In [1]:
gamma = 0.9

states = ["A", "B", "T"]
actions = ["left", "right"]

P = {
    "A": {
        "left": ("A", 0.0),
        "right": ("B", 0.0),
    },
    "B": {
        "left": ("A", 0.0),
        "right": ("T", 1.0),
    },
    "T": {}                   #No aciton from the terminal position
}

#initialize valuse to 0
V = {s: 0.0 for s in states}

In [2]:
def value_iteration(P, states, actions, gamma=0.9, theta=1e-6, max_iters=1000):
    V = {s: 0.0 for s in states}

    for _ in range(max_iters):
        delta = 0.0
        new_V = V.copy()
        for s in states:
            #if terminal action, exit from the loop
            if s == "T":
                continue

            #for this state, compute value of each possible action
            action_values = []
            for a in actions:
                if a not in P[s]:
                    continue      #skip invalid actions
                next_state, reward = P[s][a]
                q_sa = reward + gamma*V[next_state]
                action_values.append(q_sa)

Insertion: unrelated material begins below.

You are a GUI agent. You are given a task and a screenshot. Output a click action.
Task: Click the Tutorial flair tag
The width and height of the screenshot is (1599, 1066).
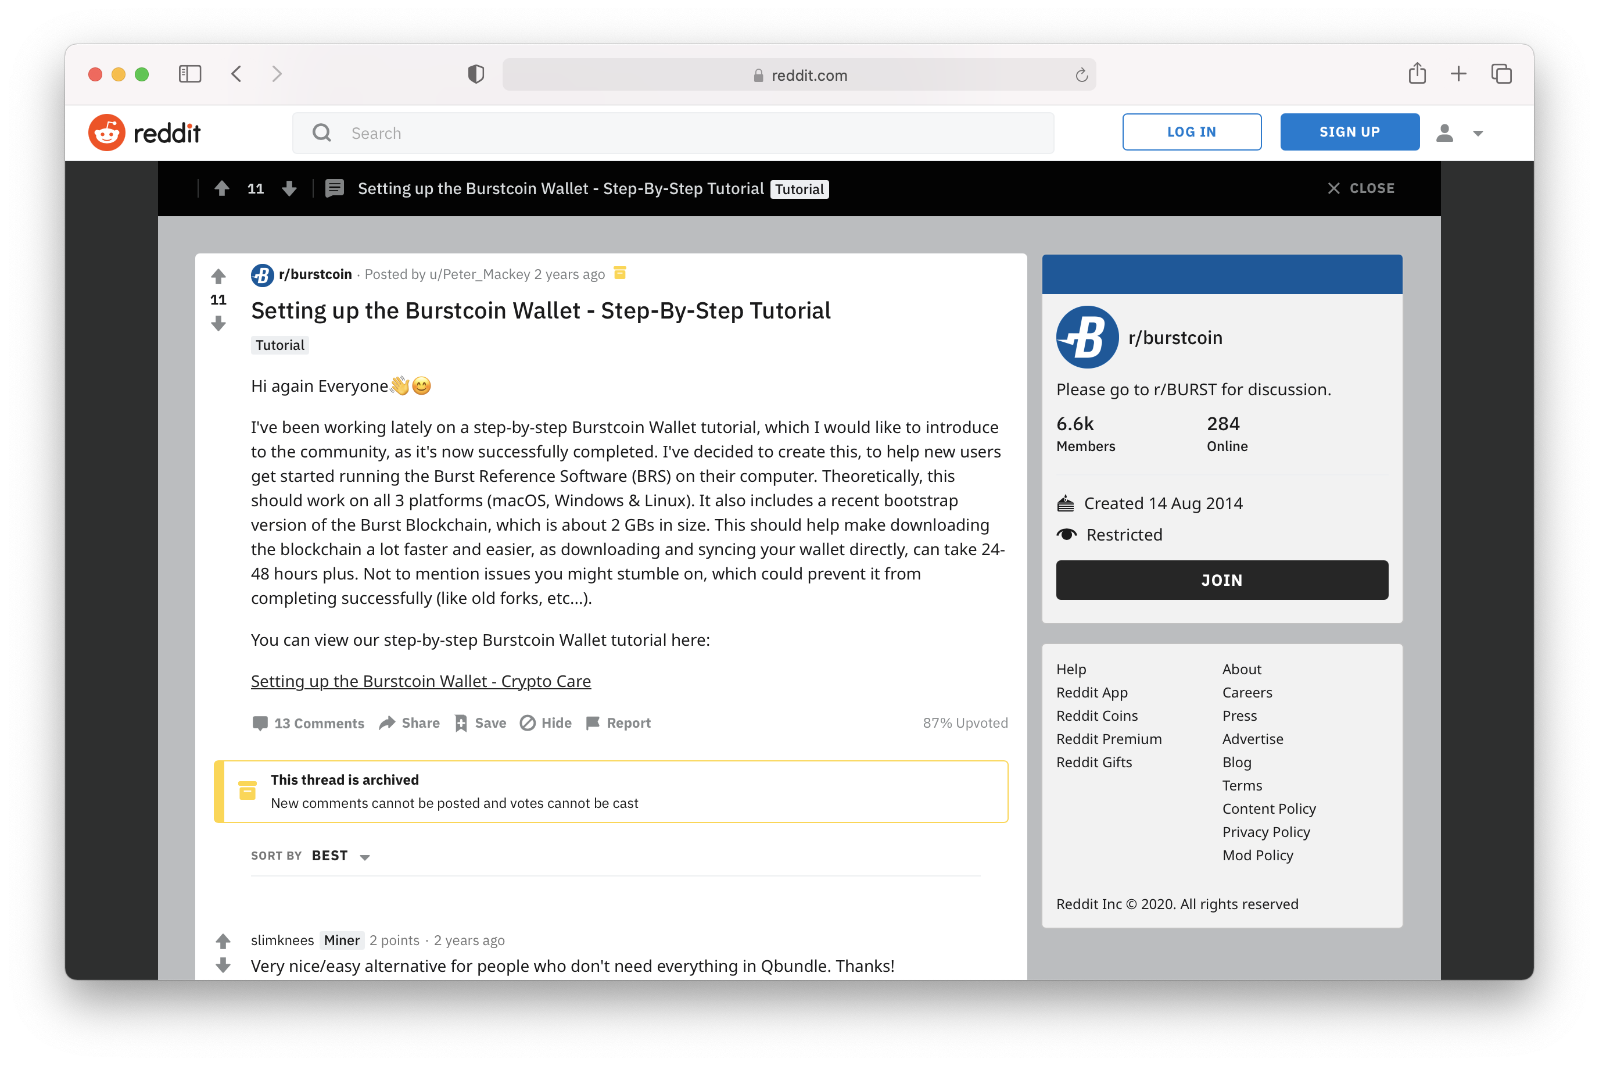279,345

            #best action value becomes new V(s)
            best_value = max(action_values)
            new_V[s] = best_value

            #track change for convergence check
            delta = max(delta, abs(best_value - V[s]))

        V = new_V
        if delta < theta:
            break

    return V

In [20]:
#getting optimal values and policy
V_opt = value_iteration(P, states, actions, gamma=0.9)
print("Optimal State values: ", V_opt)

#derive greedy policy from V_opt
policy = {}
for s in states:
    if s == "T":
        policy[s] = None
        continue

    best_a = None
    best_q = float("-inf")
    for a in actions:
        if a not in P[s]:
            continue
        next_state, reward = P[s][a]
        print(f"Next_state {next_state} and reward {reward} for state {s} taking action {a}:")
        q_sa = reward + gamma*V_opt[next_state]
        print("q_sa: ",q_sa)
        if q_sa > best_q:
            best_q = q_sa
            best_a = a
    policy[s] = best_a
    
print("Greedy policy:",policy)

Optimal State values:  {'A': 0.9, 'B': 1.0, 'T': 0.0}
Next_state A and reward 0.0 for state A taking action left:
q_sa:  0.81
Next_state B and reward 0.0 for state A taking action right:
q_sa:  0.9
Next_state A and reward 0.0 for state B taking action left:
q_sa:  0.81
Next_state T and reward 1.0 for state B taking action right:
q_sa:  1.0
Greedy policy: {'A': 'right', 'B': 'right', 'T': None}


In [14]:
policy["T"] = "left"

In [15]:
policy

{'A': 'right', 'B': 'right', 'T': 'left'}

In [19]:
test_policy={}
for s in states:
    for a in actions:
        test_policy[s] = a
        print("test_policy: ", test_policy)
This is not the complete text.